In living cells, complex processes are typically accomplished by highly specific binding interactions among functional cell components, most commonly involving one or more proteins. Understanding which proteins bind to one another, and under what circumstances, poses difficult unsolved problems. An approach to learning which proteins bind to each other to form protein complexes is to isolate functional protein complexes, or portions thereof, in order to identify their components.
However, the dynamic nature of cellular machineries is frequently built on transient and/or weak protein associations. Those low affinity interactions preclude stringent methods for the isolation and identification of protein networks around a protein of interest. In fact, most in vivo protein-protein binding is transient and occurs only briefly to facilitate signaling or metabolic function. Capturing or freezing those momentary contacts to study which proteins are involved and how they interact is difficult.

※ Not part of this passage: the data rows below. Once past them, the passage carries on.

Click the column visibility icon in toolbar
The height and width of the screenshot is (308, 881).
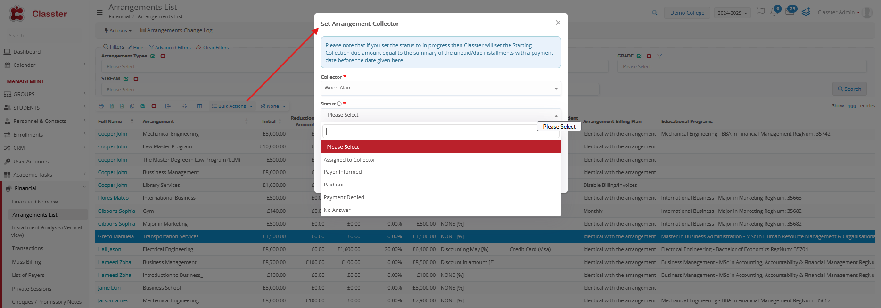tap(199, 106)
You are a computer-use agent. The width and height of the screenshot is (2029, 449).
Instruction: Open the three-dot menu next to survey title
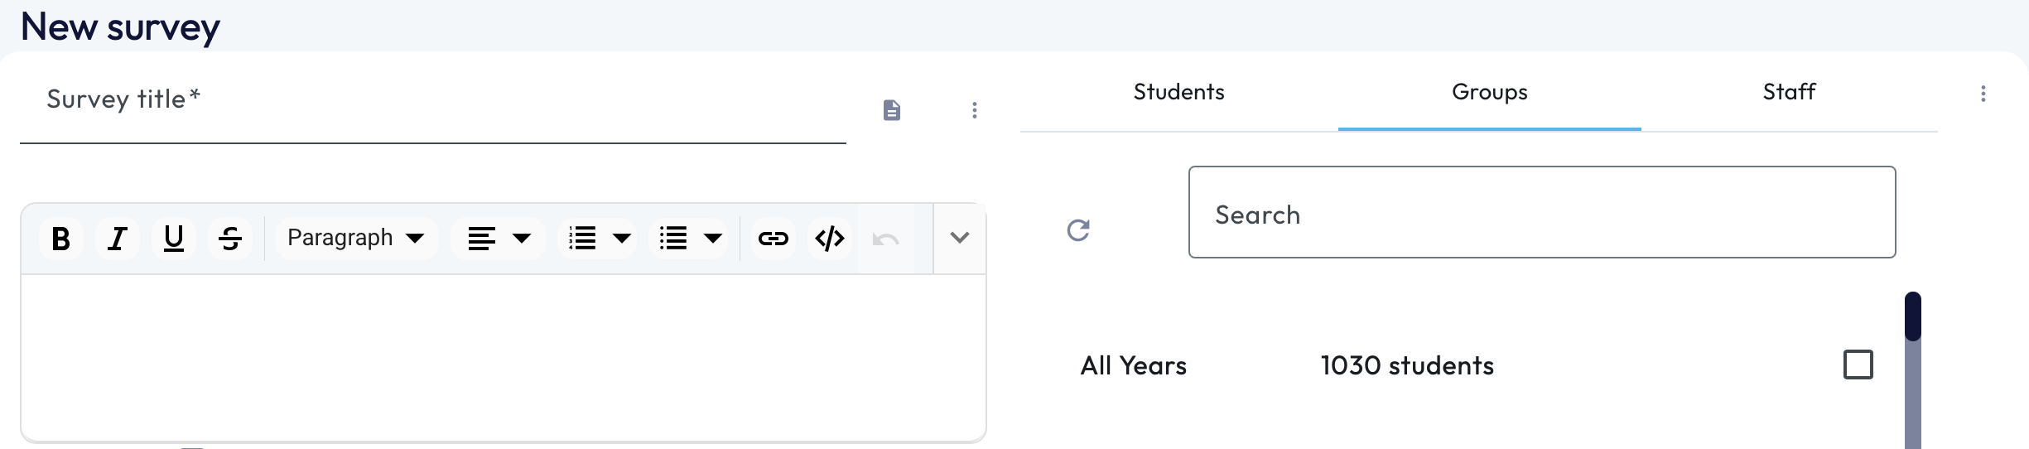point(975,110)
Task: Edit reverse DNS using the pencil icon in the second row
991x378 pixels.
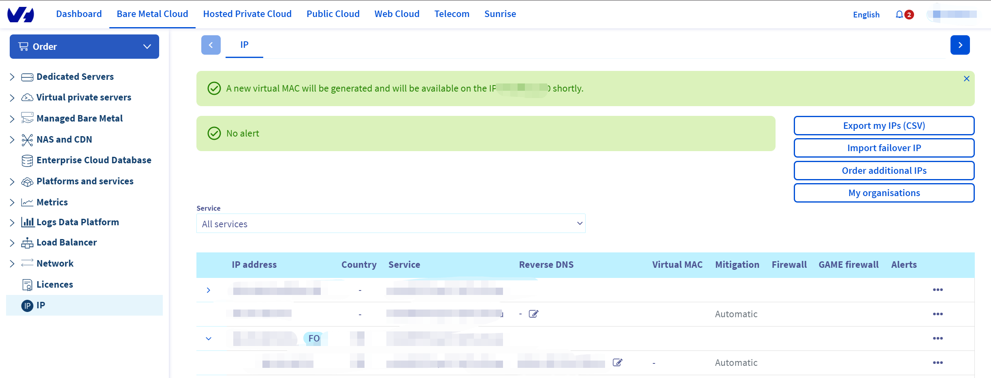Action: click(x=533, y=314)
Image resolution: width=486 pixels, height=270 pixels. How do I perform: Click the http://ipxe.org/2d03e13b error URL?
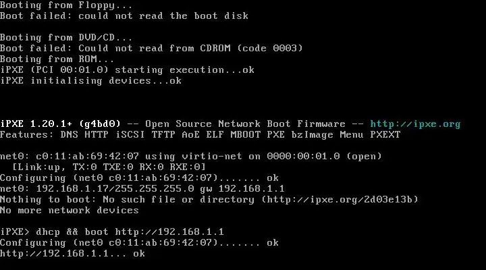340,199
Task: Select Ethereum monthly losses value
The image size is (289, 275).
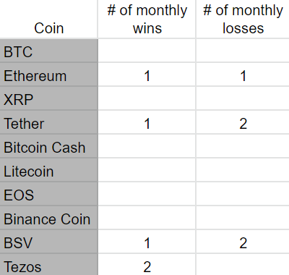Action: click(x=243, y=75)
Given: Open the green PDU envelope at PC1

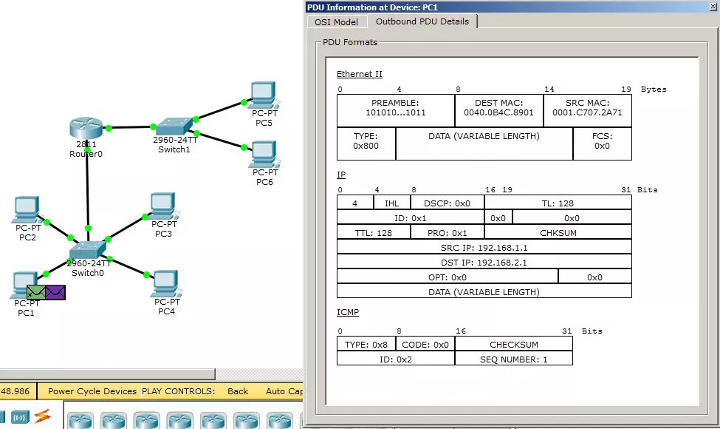Looking at the screenshot, I should 36,292.
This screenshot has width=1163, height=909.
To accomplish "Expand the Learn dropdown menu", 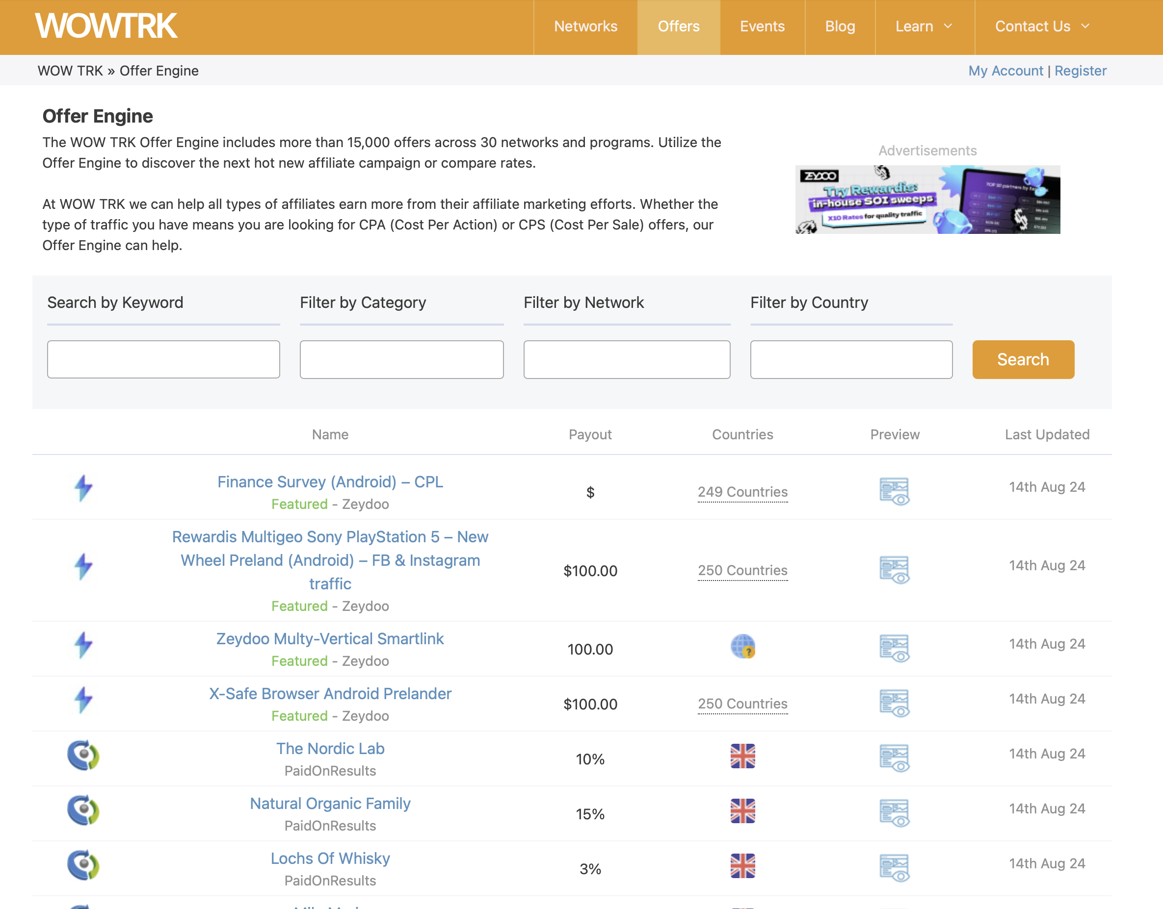I will 924,27.
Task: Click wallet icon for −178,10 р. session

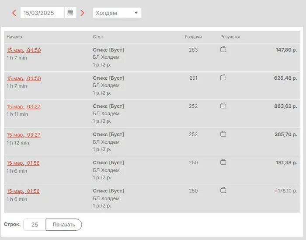Action: point(223,191)
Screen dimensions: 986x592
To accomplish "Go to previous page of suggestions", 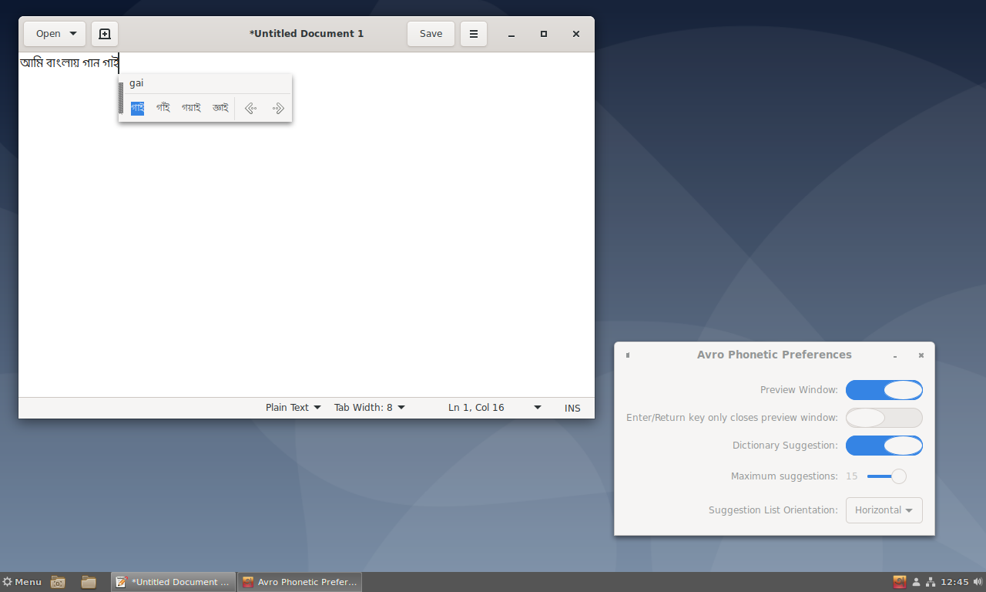I will point(250,109).
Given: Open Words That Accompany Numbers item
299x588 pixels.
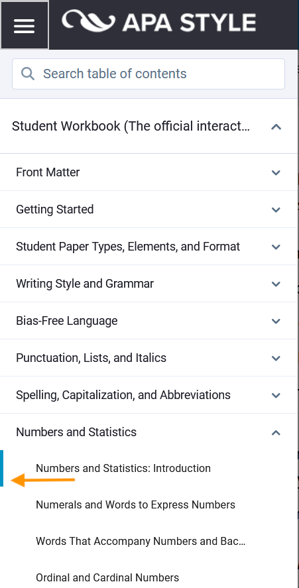Looking at the screenshot, I should 141,541.
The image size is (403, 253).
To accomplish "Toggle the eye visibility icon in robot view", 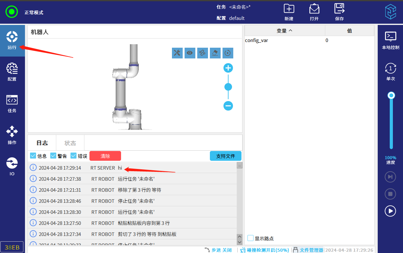I will (190, 53).
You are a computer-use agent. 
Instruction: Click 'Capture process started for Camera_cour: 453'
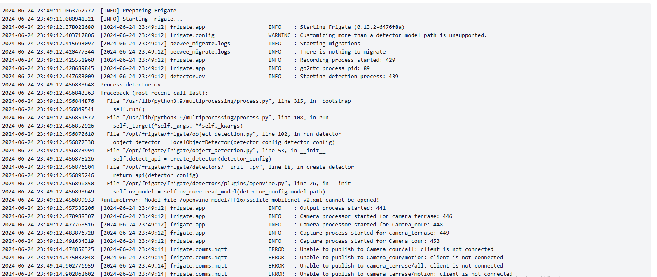tap(369, 241)
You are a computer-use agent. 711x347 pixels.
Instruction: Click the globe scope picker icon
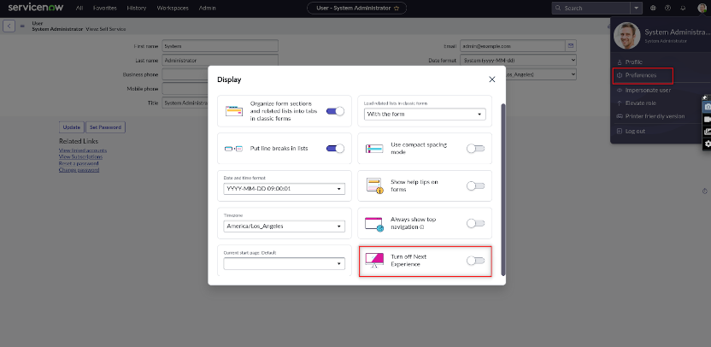coord(653,8)
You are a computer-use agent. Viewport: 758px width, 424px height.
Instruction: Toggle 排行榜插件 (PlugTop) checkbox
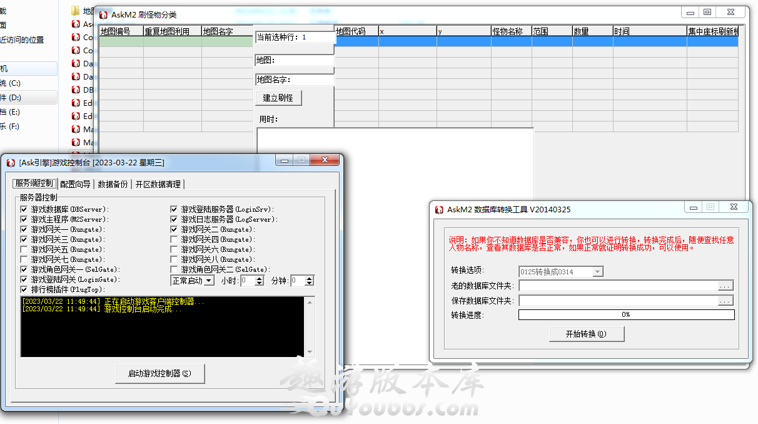click(24, 289)
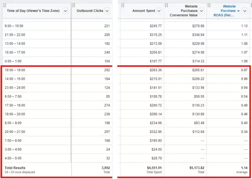Open Time of Day column dropdown
Viewport: 252px width, 179px height.
point(65,11)
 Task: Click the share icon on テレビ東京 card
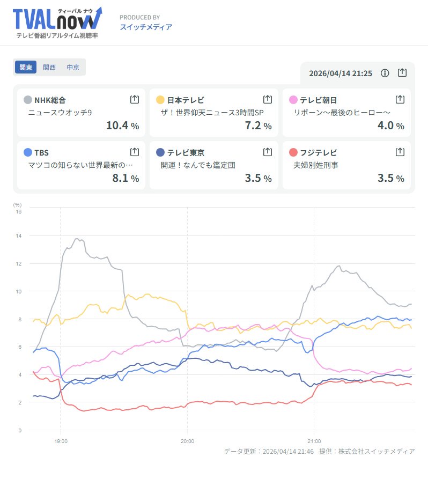267,152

For example, protein kinases and their substrates represent the largest signaling network that regulates multiple cellular functions. Deregulation of kinase activity has emerged as a major mechanism in numerous diseases. Kinase signaling cascades involve a complicated array of interconnected networks that are reprogrammed in response to disease events and in the presence of inhibitors. Typical, high throughput approaches such as yeast two-hybrid screening or mass spectrometry-based immunoaffinity purification are ineffective for the identification of unknown kinase substrates due to high false-positive rates and inability to detect their transient, dynamic interactions.